O quanto a sua imaginação permitir! Mas se as propriedades da borracha fossem limitadas tal como no nosso mundo? Já adianto: parte da resposta vai quebrar cabeças. Vamos começar com um exercício que é para você que tem mais de 18 anos de idade e sabe fritar um ovo sem se machucar (caso não seja você, não pratique esse exercício).
Você foi ao supermercado e fez as compras da cesta básica. Do dinheiro, voltou para casa só a borrachinha que segurava as notas. Não lamente! É dela que necessitamos. De alguma forma, amarre um brigadeiro nela, erga-a e evite que ela toque qualquer superfície salvo seus dedos. Você está vendo uma borrachinha levemente tracionada (ou esticada) ao segurar pendurado um brigadeiro. Excelente! Agora, leve essa borrachinha ao lado de uma lâmpada incandescente, que é uma fonte de calor, e veja o milagre acontecer. A borracha vai ENCOLHER! Sim, diferentemente do que nós pensamos num senso comum, até porque isso é muito notório com metais, o que observamos é uma borracha que diminui seu tamanho quando é aquecida. Se você não pôde fazer o experimento em casa ou não tem fé no que viu, este vídeo pode mostra o que estou falando.
Pois bem, se suas cabeças ainda estiverem intactas, não temos mais com o que nos preocupar; essa era a resposta surpreendente. E não é para menos. Como pode um material quando aquecido diminuir de tamanho? Vamos à resposta (de forma simples, sem muitos termos termodinâmicos). Primeiramente, é importante ressaltar que esse efeito é observado quando a borracha está sob tração. Uma borracha, por si só, não se estica. O que a faz esticar é uma pessoa a puxando ou pendurando um brigadeiro nela, por exemplo; em outras palavras, ela só alonga quando é tracionada.

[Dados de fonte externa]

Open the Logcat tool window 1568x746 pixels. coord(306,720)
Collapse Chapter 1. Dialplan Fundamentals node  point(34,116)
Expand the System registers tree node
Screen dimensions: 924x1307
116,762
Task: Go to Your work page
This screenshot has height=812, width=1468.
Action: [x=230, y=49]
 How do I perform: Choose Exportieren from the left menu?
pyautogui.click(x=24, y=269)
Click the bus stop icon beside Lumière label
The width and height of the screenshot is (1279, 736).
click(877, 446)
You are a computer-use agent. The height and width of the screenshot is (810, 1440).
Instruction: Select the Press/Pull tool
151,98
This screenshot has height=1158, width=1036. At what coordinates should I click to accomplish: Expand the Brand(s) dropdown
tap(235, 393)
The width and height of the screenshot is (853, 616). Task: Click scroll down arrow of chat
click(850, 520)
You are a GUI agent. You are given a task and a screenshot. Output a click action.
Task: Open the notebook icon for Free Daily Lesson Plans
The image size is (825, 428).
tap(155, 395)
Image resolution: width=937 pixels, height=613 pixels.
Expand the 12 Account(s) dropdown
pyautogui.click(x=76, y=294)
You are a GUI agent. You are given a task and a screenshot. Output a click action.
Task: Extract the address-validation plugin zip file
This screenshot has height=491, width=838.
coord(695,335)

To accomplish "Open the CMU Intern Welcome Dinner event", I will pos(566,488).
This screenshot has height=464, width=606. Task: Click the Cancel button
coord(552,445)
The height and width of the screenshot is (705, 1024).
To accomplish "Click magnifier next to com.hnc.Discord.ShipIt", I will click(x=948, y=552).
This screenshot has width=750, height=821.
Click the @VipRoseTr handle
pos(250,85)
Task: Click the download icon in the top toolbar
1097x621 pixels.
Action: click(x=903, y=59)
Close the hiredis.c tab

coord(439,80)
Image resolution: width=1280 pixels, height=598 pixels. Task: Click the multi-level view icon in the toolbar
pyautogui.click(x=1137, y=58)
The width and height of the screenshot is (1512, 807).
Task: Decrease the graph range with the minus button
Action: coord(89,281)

Sem uma força externa, as cadeias poliméricas que constituem a borracha estão lá, paradinhas, uma emaranhada na outra, parecendo um prato de espaguete. Quando é aplicada uma força trativa, essas cadeias tendem a se orientar na direção da força, o que as faz ficar mais alongadas e com menos capacidade de vibrar.
E o que é essa capacidade de vibrar? Bem, de forma bem resumida, os átomos que constituem uma molécula ou uma macromolécula (no caso de uma cadeia polimérica) não ficam lá paradinhos. Na verdade, esses átomos vibram, e vibram de diferentes maneiras e com diferentes intensidades. Na figura ao lado, nós temos uma molécula formada por átomos do elemento CINZA ESCURO e por átomos do elemento CINZA CLARO. Notamos que os átomos estão ligados por uma ligação forte (linha contínua entre as esferas) e eles se aproximam e se afastam de si sem quebrar a ligação. O movimento de ir e voltar para uma posição se chama vibração.
Por as cadeias poliméricas estarem tracionadas e alongadas, suas capacidades de vibração diminuíram, o que diminuiu a suas entropias. Ao aquecê-las, a entropia aumenta e as cadeias poliméricas ganham energia e, consequentemente, aumentam a capacidade de vibrar. No entanto, como elas estão tracionadas, a vibração é restringida, o que exige que as cadeias poliméricas contraiam e saiam desse estado alongado para um estado mais relaxado para, então, aumentar a intensidade da vibração. Assim, vemos o fenômeno da borracha contrair quando aquecida, pois as cadeias que estavam alongadas por conta da força de tração não estão mais (ou não mais na mesma intensidade). Isso é o que causa a diminuição das dimensões da borracha sob efeito de aumento de temperatura.
E se a borracha estiver sob compressão em vez de tração? Bem, a lógica continua a mesma, mas ao contrário. Se o material for apertado e diminuído em relação às suas dimensões iniciais, quando aquecido, ele tenderá a aumentar de tamanho. Novamente, a lógica de vibração de moléculas e variação de entropia explicam a situação.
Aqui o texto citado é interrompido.